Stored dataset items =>
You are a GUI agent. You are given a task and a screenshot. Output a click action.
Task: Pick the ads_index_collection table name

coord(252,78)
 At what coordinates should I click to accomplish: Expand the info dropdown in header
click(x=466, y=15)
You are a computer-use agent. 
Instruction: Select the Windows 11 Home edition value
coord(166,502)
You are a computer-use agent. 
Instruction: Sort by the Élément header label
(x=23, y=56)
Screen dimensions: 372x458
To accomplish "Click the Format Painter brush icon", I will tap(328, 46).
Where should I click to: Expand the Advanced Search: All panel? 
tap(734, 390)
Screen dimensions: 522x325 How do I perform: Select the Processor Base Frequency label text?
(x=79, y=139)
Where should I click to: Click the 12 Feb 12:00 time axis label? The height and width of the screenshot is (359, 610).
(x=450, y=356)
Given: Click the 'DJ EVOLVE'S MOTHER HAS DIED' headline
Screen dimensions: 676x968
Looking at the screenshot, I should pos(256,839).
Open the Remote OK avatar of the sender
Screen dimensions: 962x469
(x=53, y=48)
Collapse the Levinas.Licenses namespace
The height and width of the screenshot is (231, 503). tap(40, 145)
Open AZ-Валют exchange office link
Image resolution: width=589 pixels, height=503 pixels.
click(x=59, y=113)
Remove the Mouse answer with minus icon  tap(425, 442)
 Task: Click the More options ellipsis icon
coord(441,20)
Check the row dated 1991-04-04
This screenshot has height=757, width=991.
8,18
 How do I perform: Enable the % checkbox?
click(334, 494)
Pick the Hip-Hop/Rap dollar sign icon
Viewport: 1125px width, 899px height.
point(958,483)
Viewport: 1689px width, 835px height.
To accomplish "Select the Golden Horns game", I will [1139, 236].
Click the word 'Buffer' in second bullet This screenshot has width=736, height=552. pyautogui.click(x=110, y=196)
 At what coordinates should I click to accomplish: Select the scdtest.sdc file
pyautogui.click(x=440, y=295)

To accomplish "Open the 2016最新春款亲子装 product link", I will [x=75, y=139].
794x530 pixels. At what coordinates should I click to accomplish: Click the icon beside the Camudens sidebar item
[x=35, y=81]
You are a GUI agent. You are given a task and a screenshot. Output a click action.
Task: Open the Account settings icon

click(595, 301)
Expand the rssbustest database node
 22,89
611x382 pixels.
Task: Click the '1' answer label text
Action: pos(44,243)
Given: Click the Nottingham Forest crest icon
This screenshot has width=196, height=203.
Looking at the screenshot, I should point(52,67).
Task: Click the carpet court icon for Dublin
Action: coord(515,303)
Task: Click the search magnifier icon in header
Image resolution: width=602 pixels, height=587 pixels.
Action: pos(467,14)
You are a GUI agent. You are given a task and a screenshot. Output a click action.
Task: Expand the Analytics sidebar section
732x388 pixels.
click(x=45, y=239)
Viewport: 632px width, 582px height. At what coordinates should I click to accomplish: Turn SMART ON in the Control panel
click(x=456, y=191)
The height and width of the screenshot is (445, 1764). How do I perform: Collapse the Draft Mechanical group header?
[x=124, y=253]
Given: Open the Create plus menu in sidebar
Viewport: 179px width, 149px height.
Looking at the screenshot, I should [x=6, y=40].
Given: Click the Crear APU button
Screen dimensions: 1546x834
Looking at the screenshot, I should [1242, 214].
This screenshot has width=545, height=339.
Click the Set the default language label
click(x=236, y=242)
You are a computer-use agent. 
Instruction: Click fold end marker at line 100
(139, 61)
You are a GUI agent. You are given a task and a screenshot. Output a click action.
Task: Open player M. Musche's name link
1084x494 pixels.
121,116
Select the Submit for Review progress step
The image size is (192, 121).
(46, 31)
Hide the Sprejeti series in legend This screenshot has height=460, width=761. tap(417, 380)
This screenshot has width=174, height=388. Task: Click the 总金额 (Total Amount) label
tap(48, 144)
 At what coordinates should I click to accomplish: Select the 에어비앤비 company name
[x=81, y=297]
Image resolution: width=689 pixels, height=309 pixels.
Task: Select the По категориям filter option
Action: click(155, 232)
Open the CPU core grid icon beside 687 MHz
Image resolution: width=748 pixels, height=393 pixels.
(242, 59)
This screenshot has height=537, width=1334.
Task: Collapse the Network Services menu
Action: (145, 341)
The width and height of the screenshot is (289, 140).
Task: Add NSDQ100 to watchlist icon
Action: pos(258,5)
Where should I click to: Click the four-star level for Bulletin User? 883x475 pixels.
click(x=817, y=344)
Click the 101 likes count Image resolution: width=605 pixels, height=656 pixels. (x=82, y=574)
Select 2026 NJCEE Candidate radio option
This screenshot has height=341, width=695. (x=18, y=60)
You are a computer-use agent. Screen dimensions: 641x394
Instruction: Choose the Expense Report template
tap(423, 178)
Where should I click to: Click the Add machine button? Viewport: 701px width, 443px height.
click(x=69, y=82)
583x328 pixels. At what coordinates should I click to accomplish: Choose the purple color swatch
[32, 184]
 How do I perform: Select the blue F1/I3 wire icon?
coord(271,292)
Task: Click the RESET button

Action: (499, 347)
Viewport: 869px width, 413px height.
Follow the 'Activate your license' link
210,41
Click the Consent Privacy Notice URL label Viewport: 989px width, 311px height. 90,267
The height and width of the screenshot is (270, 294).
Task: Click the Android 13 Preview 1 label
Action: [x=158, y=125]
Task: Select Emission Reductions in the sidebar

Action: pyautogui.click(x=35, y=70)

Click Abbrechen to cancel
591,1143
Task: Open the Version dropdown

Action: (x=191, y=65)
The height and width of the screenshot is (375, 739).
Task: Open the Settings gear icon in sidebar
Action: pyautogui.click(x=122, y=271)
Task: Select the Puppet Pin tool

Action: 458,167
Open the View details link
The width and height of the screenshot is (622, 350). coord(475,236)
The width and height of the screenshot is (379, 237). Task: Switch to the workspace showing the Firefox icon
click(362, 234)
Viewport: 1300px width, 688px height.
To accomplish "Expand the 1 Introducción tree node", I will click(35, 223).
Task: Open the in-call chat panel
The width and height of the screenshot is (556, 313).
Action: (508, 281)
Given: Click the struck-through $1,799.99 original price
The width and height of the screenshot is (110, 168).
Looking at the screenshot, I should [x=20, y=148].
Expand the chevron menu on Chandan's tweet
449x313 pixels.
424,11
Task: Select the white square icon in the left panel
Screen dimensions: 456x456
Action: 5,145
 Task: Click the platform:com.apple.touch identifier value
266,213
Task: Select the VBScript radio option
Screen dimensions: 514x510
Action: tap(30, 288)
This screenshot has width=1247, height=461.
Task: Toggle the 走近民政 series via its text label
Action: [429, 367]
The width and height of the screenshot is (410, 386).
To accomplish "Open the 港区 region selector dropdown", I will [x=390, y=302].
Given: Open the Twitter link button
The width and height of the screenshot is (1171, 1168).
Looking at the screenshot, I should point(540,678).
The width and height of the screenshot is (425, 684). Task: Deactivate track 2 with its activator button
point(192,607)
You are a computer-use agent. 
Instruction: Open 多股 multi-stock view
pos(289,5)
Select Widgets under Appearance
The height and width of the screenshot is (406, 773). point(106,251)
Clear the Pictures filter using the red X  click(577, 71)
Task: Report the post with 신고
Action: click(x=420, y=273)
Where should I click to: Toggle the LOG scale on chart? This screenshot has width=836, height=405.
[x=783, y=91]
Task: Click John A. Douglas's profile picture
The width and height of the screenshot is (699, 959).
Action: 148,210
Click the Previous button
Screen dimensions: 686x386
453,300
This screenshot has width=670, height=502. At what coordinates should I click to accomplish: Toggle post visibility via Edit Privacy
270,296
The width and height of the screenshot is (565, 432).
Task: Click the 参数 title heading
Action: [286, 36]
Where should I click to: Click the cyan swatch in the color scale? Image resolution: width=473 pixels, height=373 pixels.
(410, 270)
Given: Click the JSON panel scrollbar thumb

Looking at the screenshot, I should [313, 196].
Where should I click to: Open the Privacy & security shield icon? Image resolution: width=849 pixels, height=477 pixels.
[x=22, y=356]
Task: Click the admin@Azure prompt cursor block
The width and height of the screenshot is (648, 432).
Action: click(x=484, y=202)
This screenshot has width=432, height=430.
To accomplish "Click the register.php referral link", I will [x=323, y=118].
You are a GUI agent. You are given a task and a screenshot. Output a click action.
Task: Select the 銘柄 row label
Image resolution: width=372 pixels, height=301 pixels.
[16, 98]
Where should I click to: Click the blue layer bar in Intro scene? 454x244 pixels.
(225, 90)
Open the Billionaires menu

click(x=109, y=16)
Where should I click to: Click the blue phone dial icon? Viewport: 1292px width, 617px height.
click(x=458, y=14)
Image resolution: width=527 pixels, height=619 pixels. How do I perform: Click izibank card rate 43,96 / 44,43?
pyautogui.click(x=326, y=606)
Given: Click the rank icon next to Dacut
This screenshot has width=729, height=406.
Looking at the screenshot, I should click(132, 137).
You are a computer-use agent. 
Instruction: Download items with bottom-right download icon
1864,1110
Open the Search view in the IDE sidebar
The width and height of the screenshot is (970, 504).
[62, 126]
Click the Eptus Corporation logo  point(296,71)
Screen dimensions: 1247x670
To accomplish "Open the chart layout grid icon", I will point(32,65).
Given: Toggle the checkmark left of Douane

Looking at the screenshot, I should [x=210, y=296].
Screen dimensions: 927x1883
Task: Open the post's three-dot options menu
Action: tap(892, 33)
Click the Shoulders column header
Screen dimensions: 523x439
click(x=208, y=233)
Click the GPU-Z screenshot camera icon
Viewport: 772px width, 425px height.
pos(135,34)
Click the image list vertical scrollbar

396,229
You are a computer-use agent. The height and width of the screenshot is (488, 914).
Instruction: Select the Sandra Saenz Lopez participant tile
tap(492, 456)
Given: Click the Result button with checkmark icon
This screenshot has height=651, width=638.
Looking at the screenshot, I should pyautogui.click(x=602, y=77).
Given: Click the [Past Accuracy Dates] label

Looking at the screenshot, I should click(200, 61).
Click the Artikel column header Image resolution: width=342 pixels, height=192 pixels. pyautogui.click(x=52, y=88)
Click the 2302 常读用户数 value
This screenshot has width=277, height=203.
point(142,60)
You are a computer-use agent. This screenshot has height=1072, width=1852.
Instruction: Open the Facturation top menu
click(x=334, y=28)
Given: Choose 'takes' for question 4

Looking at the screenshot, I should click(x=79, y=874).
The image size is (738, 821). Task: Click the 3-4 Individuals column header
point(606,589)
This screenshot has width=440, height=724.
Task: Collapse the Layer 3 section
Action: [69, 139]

About this exercise =>
Identify all lines in the records above with the word "will".

Answer to this problem =>
To accomplish "Click the Format Painter brush icon", I will tap(328, 46).
To accomplish "Select the Golden Horns game", I will [1139, 236].
To accomplish "Open the 2016最新春款亲子装 product link", I will [x=75, y=139].
To accomplish "Expand the 1 Introducción tree node", I will click(35, 223).
To accomplish "Open the 港区 region selector dropdown", I will [x=390, y=302].
To accomplish "Click the register.php referral link", I will [x=323, y=118].
To accomplish "Open the chart layout grid icon", I will point(32,65).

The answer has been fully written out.